*** Begin section ***
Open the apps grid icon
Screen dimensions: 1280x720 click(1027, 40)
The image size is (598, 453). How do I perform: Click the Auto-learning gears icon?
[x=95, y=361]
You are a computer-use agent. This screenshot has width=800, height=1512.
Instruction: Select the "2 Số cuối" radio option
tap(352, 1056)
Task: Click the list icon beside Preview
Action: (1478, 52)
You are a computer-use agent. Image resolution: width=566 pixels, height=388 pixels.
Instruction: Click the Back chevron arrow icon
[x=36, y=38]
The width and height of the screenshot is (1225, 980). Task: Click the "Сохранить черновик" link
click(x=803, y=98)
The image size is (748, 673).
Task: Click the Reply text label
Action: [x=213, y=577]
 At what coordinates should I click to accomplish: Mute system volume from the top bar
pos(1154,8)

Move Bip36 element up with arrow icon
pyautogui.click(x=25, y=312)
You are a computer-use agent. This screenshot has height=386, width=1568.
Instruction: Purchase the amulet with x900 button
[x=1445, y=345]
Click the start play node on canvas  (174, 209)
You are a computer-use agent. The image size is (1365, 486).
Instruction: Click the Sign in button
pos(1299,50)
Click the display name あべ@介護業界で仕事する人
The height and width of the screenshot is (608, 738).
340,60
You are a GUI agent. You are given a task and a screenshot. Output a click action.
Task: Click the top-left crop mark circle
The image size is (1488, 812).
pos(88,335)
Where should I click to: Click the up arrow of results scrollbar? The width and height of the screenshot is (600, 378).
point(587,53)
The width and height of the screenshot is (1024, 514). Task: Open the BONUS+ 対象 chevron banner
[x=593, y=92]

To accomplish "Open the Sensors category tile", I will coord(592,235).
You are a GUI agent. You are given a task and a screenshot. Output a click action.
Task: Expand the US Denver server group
*** End section ***
**Exercise directions**
Transcribe the listing in full, line by line.

**Written response**
Open the apps grid icon
Screen dimensions: 1280x720 click(1027, 40)
The image size is (598, 453). How do I perform: Click the Auto-learning gears icon?
[x=95, y=361]
You are a computer-use agent. This screenshot has width=800, height=1512.
Instruction: Select the "2 Số cuối" radio option
tap(352, 1056)
Task: Click the list icon beside Preview
Action: (1478, 52)
You are a computer-use agent. Image resolution: width=566 pixels, height=388 pixels.
Instruction: Click the Back chevron arrow icon
[x=36, y=38]
The width and height of the screenshot is (1225, 980). Task: Click the "Сохранить черновик" link
click(x=803, y=98)
The image size is (748, 673).
Task: Click the Reply text label
Action: [x=213, y=577]
 At what coordinates should I click to accomplish: Mute system volume from the top bar
pos(1154,8)

Move Bip36 element up with arrow icon
pyautogui.click(x=25, y=312)
You are a computer-use agent. This screenshot has height=386, width=1568.
Instruction: Purchase the amulet with x900 button
[x=1445, y=345]
Click the start play node on canvas  (174, 209)
You are a computer-use agent. The image size is (1365, 486).
Instruction: Click the Sign in button
pos(1299,50)
Click the display name あべ@介護業界で仕事する人
The height and width of the screenshot is (608, 738).
340,60
You are a GUI agent. You are given a task and a screenshot. Output a click action.
Task: Click the top-left crop mark circle
The image size is (1488, 812).
pos(88,335)
Where should I click to: Click the up arrow of results scrollbar? The width and height of the screenshot is (600, 378).
point(587,53)
The width and height of the screenshot is (1024, 514). Task: Open the BONUS+ 対象 chevron banner
[x=593, y=92]

To accomplish "Open the Sensors category tile", I will coord(592,235).
You are a GUI agent. You are given a task and a screenshot. Output a click action.
Task: Expand the US Denver server group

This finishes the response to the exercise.